The U.S. economy likely returned to its late-2019 size during the three months through June, helping to lift global output above its pre-pandemic level for the first time.

Economists surveyed by The Wall Street Journal estimate that figures to be released Thursday will show that the U.S. gross domestic product rose at an 8.5% seasonally adjusted annual rate in the second quarter. That likely left U.S. GDP—the value of all goods and services produced across the economy, adjusted for seasonality and inflation—above the $19.2 trillion level reached in the final quarter of 2019, the last before the spread of Covid-19 pushed large parts of the global economy to shut down and contract, they say.
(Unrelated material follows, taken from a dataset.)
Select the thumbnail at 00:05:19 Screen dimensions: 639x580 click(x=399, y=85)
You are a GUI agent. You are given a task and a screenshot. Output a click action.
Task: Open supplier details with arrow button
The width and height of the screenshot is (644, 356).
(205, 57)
The combined economic output of the Group of 20 leading economies exceeded its pre-pandemic level in the first quarter,  according to estimates by the Organization for Economic Cooperation and Development. With the U.S. and a number of other large economies crossing that threshold in the second quarter, it is likely that global output is now higher than the level recorded in the final quarter before the coronavirus struck, the group says.

Europe’s economy, however, likely remains smaller than before the pandemic, according to the European Commission, while the spread of the new Delta variant of the coronavirus across Asia threatens to slow its recovery in the second half of the year.

The International Monetary Fund Tuesday will release new forecasts for the global economy. Kristalina Georgieva, the fund’s managing director, on Wednesday told a webinar that while its projection for world economic growth in 2021 will stay at the 6% forecast in April, the outlook for rich countries with speedy vaccination programs has improved, while the outlook for poor countries has weakened.

“Despite the fact that of course the new Delta variant is significant, what we are projecting is a remarkable recovery in 2021,” she said. “But between April and July the composition of this 6% has changed.”

In the U.S., widespread business reopenings, rising vaccination rates and a big infusion of government pandemic aid helped fuel the spring burst of economic growth, and will likely support a solid expansion through this year and into next year, according to economists surveyed by the Journal.

U.S. GDP will likely even be higher by the end of 2022 than was forecast before the pandemic, says the OECD. That robust recovery, however, is unlikely to be shared by much of Europe, or many other parts of the world, it says.

“That’s the return for the big fiscal stimulus, and also the fact that the U.S. never really locked down as fully as Europe did,” said Christian Keller, chief economist at Barclays.

According to the European Commission, the combined economic output of the European Union’s 27 members will return to its precrisis level in the final quarter of this year. But individual countries will get there sooner than others, depending on how much their economies count on tourism and related services, which were more hobbled by the pandemic’s effects than manufacturing and other heavy industries.

The commission said that Poland might already have recovered in the second quarter and is likely to be followed in the third quarter by Germany. What the two have in common is a relatively large factory sector that has benefited from the global surge in demand for goods during the pandemic, when households sharply curtailed their spending on in-person services.

“There is a very close correlation between the share of industry in GDP and performance over the last year,” said

Beata Javorcik,
chief economist at the European Bank for Reconstruction and Development.

By contrast, the Commission expects Spain and Italy to recover only in the third quarter of next year. Both countries have large tourism sectors, and broader hospitality industries.

“The recovery is characterized by great divergences across and within countries and remains exposed to downside risks, in particular the spread of new variants of the COVID-19 virus and different paces of vaccination,” said finance chiefs from the Group of 20 largest economies earlier this month.

India offers the clearest recent example of the economic cost of a fresh surge in infections through a largely unvaccinated population. Of all the G-20’s members, India suffered the largest economic contraction during the second quarter of 2020, but bounced back strongly to end the first three months of this year with output 2.7% higher than its pre-pandemic level.

But the pandemic and government restrictions returned with a vengeance in the second quarter of this year, driven by the fast-spreading Delta variant, with the result that surveys of purchasing managers point to declines in services activity throughout the three-month period, and even in manufacturing toward its end.

Across Asia more broadly, new restrictions are being imposed as infections rise. Earlier this month, Indonesia’s government announced new curbs in hard-hit areas of Java and Bali. Around the same time in Vietnam, the government imposed new curbs on movement in Hanoi, the capital, and other cities. Japan’s delayed Olympic Games started Friday without spectators after the government declared a state of emergency that will last through the event.

“The stringency of restrictions in Asia is even tougher than it was a year ago,”  said

Alicia Garcia Herrero,
chief Asian economist at French financial services firm
“Asia may fall behind in returning to normality.”